Now there is a new solution that offers the best of both worlds: the flexibility and update speed of a data warehouse and the openness, capacity, and affordability of a data lake. This solution is the universal data lakehouse, based on Hudi technology and offered as a managed service by Onehouse. 

A New Solution for CDC

Our previous blog post described the benefits of CDC and why it is more and more frequently used in modern data architectures. However, CDC only captures changes and sets them in motion toward a destination. For the data warehouse, updating the destination is a solved problem, though this comes as a price. But there’s no uniform, easy to implement, performant, and reliable way to update destination tables on a data lake architecture. 

In this blog post we describe the problem; current solutions; and why those solutions are unsatisfactory. We then describe how the the Onehouse managed service, based on the Hudi open source project, offers a fast, easy-to-use, serverless solution to this challenge, running on inexpensive object storage in the cloud. 

In addition, using Onehouse to create and maintain the target data table doesn’t only solve the problem for the original use case. Once the target data table is created, it’s in open table formats and open data formats on object storage in the cloud, in your own virtual private cloud (VPC) account. From there, you can:

  • Query the table directly 
  • Transform it further with open compute services 
  • Transform it further with proprietary compute services, such as a data warehouse

The initial data table can serve as a bronze data table in a medallion architecture.  Open compute services can then be used to create a cleansed and deduped silver data table, still resident on the data lake. In addition, data  from CDC can be augmented with data from multiple sources. The bronze and silver data tables serve as a source of truth for multiple purposes, simplifying the data architecture, as shown in Figure 1. 

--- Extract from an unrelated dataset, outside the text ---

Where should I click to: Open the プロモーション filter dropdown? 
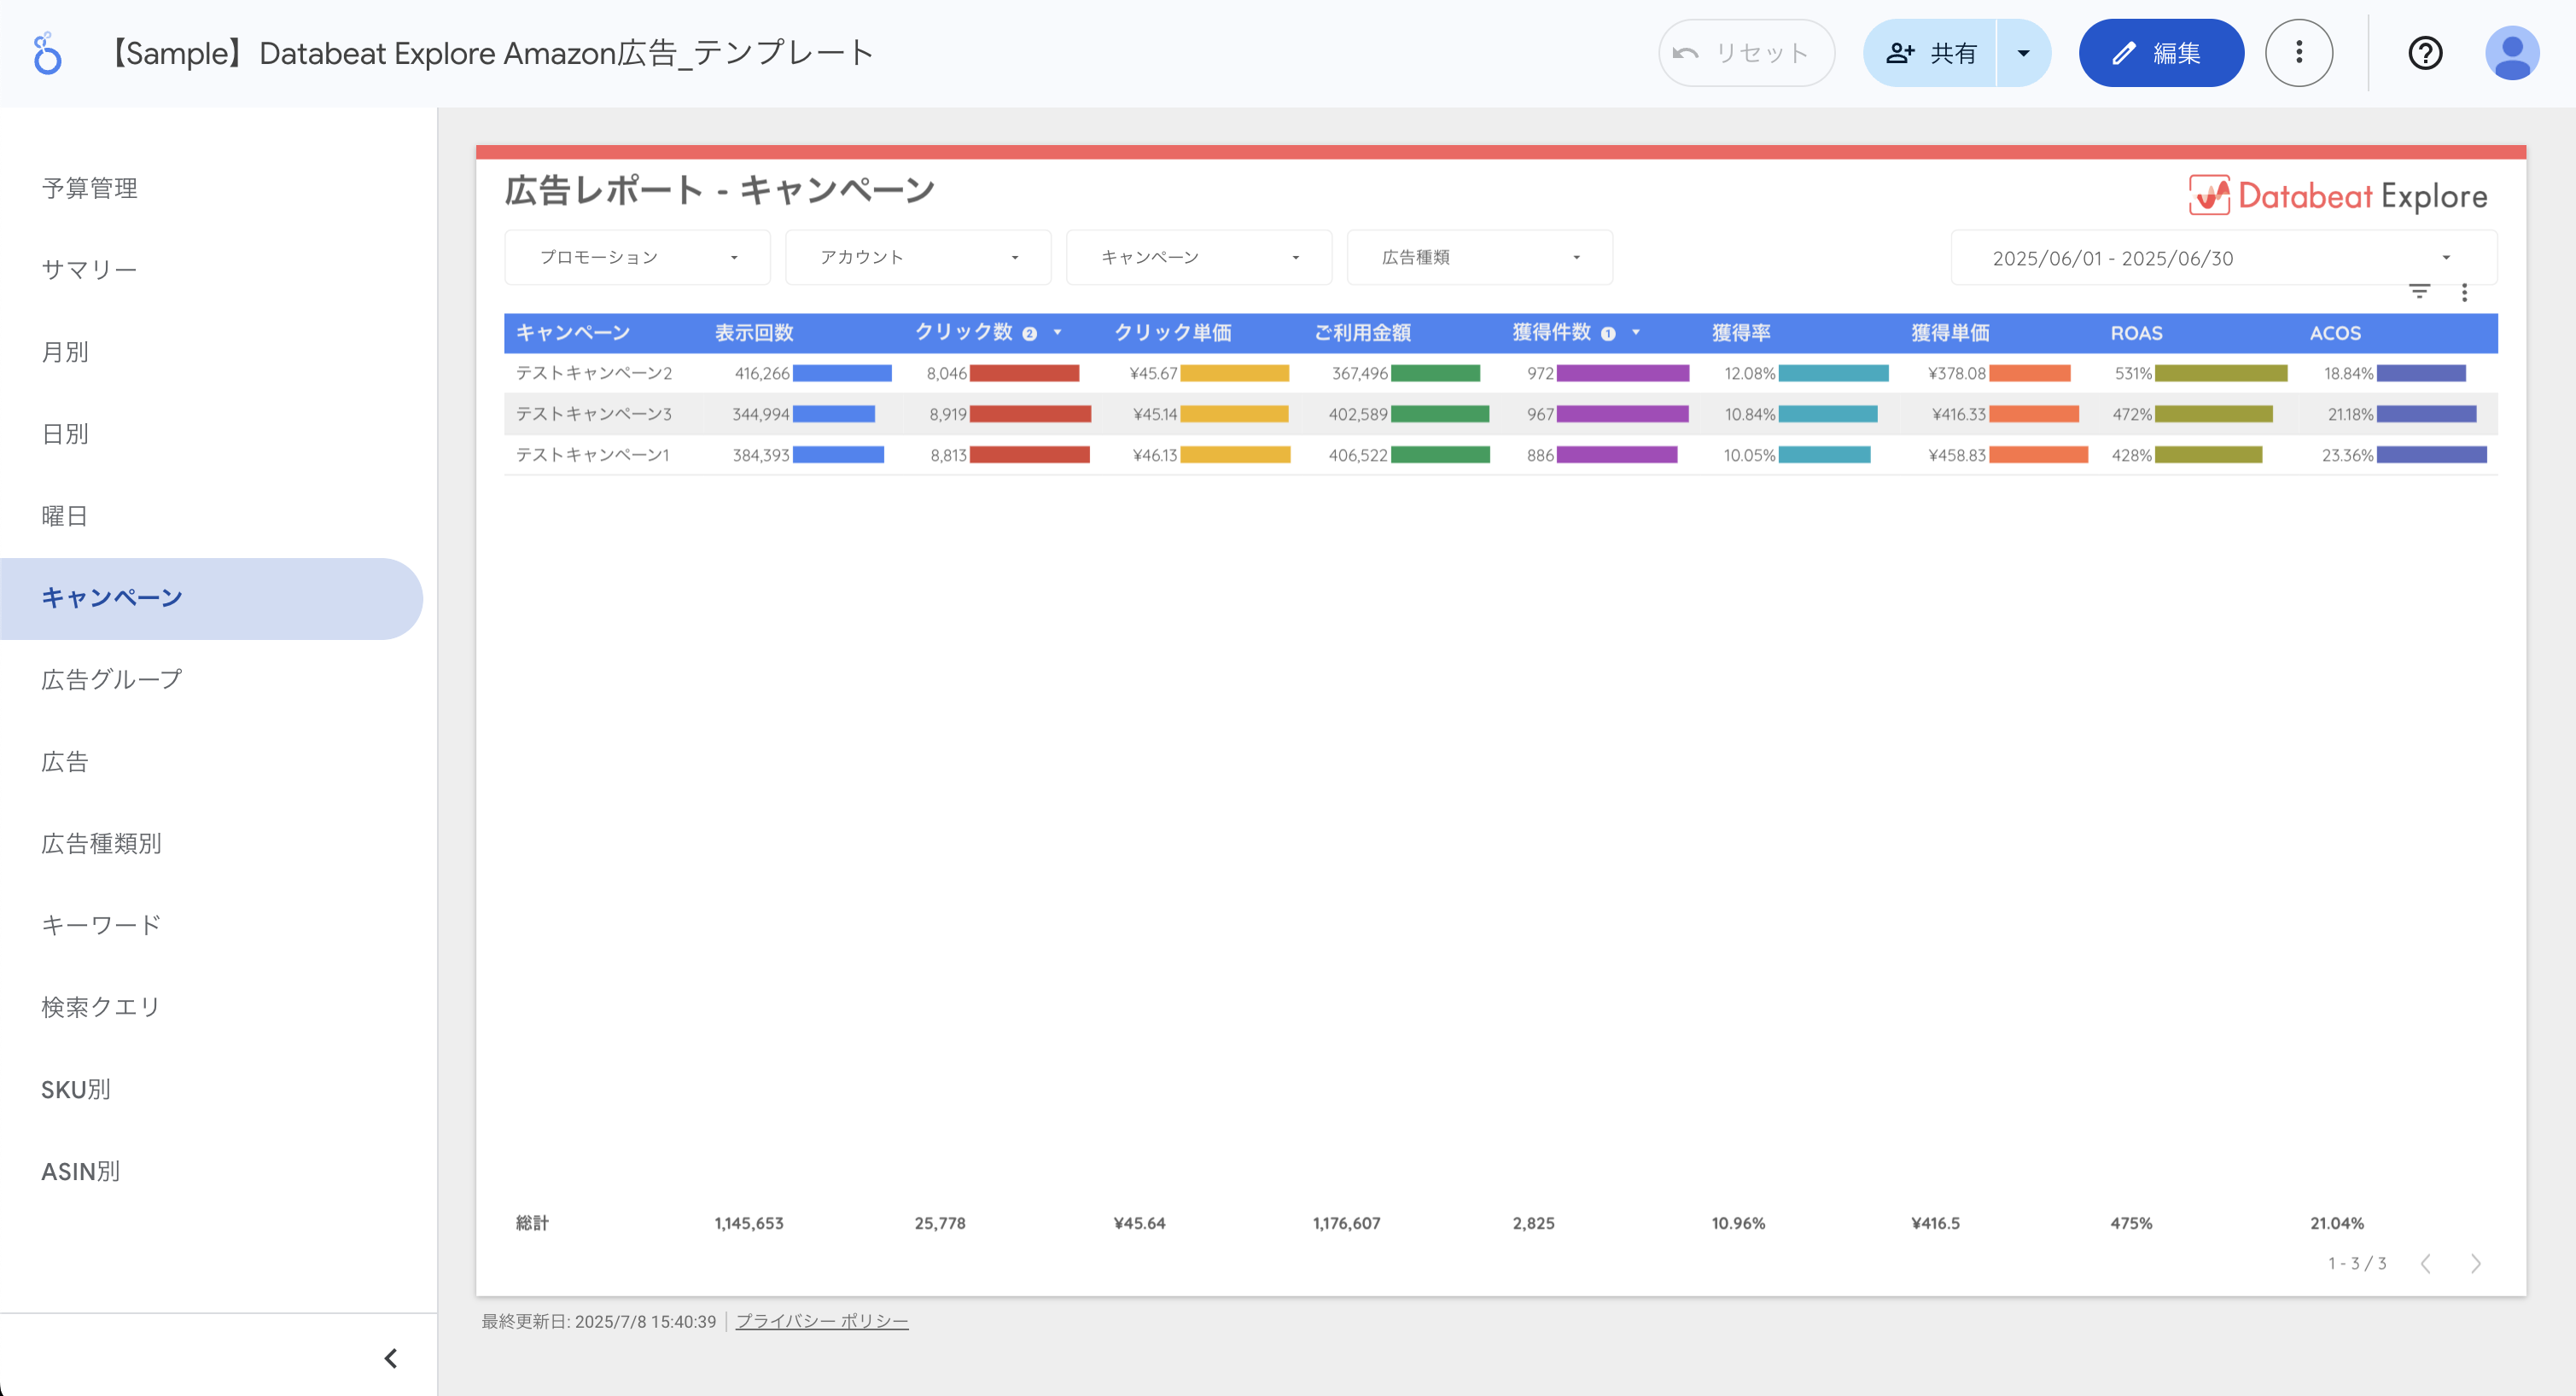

Figure 1. Using the Universal Data Lakehouse as a source of truth for CDC

Silver data tables can then be processed to gold, using open or proprietary computer services, on the data lake or within one or more data warehouses. This approach reserves expensive proprietary compute services for the use cases where they add the most value. 

Why is End-to-End CDC a Challenging Problem?

CDC is largely a solved problem for using change logs from transactional databases to updating data warehouse destinations. The problem here is that data warehouses are not an ideal solution for many use cases, for reasons that include:

  • Data warehouses are mostly closed, proprietary solutions
  • Data warehouses use relatively expensive structured databases
  • To use a data warehouse, you copy your data into infrastructure controlled by the provider, which is expensive to run further processing on - but which is subject to egress charges if you want to get it out
  • In using a data warehouse, you are likely to end up with multiple copies (or near-copies) of your data: one or more versions in a data warehouse and one or more versions in open storage

Ideally, we would use a data lake solution instead. Data lakes tend to be open and to run on inexpensive object stores, making it practical to store very large amounts of data and to keep versions of data tables for re-use and for governance purposes, as is done with the medallion architecture. 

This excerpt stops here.